Friday, July 6, 2007


I was sitting in traffic today in New Orleans. The "Essence Festival" seems to me to be drawing a lot of Black American tourists in town. (I measure this by the increase in inner city congestion i.e.: on foot, in the shops, lines outside of restaurants, and traffic congestion (basically along Canal Street by the casino and by the Superdome).

(The Essence Festival seems to be somewhat positive for the city. I am told by the small business owners not included in the areas mapped out for the festival goers, that all the needs of the festival goers are provided by the casino's, hotels, and local participating shops - (my interpretation: then there is no need for the tourists to stray from areas that may reflect ongoing suffering, as well as it is more profitable to manage the needs of your festival attendees. There are some vendorson the street who have set up tents with their wares.

Secondly, the Essence Festival is being held in the Superdome. I have 2 questions about this.

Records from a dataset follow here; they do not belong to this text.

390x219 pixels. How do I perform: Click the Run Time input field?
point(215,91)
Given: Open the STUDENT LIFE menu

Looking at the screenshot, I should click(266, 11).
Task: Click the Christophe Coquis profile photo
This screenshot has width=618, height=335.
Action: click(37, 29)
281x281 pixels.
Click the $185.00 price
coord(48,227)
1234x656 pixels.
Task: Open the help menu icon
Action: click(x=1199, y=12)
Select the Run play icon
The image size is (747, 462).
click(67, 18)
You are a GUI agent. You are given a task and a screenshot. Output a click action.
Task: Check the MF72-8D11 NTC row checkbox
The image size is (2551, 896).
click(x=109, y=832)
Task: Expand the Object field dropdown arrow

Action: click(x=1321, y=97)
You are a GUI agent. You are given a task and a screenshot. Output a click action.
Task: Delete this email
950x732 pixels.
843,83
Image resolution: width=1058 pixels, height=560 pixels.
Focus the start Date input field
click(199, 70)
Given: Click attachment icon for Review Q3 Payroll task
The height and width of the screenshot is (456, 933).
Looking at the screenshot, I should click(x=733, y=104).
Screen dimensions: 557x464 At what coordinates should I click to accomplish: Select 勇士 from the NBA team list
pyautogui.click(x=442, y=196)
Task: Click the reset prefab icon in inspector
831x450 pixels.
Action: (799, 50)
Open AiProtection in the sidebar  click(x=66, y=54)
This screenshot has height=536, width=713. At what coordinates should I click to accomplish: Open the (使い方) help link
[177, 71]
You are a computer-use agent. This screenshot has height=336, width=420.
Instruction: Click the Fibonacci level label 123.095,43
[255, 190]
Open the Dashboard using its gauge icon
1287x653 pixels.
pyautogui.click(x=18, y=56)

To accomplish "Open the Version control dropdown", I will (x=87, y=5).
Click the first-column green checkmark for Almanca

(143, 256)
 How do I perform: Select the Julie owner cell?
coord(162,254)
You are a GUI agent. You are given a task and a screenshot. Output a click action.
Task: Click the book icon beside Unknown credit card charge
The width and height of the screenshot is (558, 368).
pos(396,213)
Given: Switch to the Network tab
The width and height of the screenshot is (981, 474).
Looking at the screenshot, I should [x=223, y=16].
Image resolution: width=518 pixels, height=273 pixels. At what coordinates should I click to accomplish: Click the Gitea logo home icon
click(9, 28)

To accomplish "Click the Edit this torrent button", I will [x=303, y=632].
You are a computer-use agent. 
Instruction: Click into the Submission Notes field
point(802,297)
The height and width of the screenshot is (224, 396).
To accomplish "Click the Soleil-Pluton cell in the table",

Why are the other festivals like the Jazz Festival held outside, but the Essence Festival which is a primarily Black American experience, held (a). indoors and (b). in the Superdome, of all places, where so much suffering for so many Black Americans has occurred? I can see how some promoters would think, "okay this might be a healing thing". But was it a wise decision when so many Black American New Orleaninas continue to suffer from Katrina 2 years on?

A local Black American New Orleanian told me he felt that it was held indoors as compared to other festivals as a way to keep the people who haven't paid for the privilege, from listening to the music. If this is true then it is truly a shame - especially right now in New Orleans. There are many, primarily but not all, Black American New Orleanians, who continue to suffer here and it might have lifted spirits a bit for some of them to have the chance to "overhear" some of the great music being offered.)

Back to the purpose of this post - the photo...

Today, as I sat in traffic, I watched as the 3 women in this photo (purposely distorted to protect anonymity) innocently took pictures of the Humvee's in the "public" parking lot and then of each other by the Humvee's. They never entered the public parking lot.

(How do I know they are "tourists? Because I have learned in my time here in New Orleans that local Black American New Orleanians would not have the time nor the inclination to take pictures of themselves in front of their "police force". How do I know the 3 women were innocently taking pictures? You could tell by the way they were acting.)

On the right in this photo you can just make out the figure of a National Guardsman running across the parking lot, he is behind a sign on the gound. (His intent? To chase them away and "stop them from taking pictures" near/of the Humvee's.)

I haven't read either of the documents below in their entirety - if you have, then perhaps you can you tell me where it states that it is illegal or against the laws of our Government for United States citizens to take pictures in front of and/of - 'our' as in We the People - National Guard Humvee's, on a public parking lot, in a United States city?

I don't know the laws regarding photographing military humvee's parked on public American streets. Is this a right that has been rescinded or or a right that We the People never had?



Dennis Finch said...

That's not what I see. Why don't you give it a rest.

bohemianbutterfly said...

I found you blog by accident. I don't know what to say but that it makes me very sad, and I support what you are doing.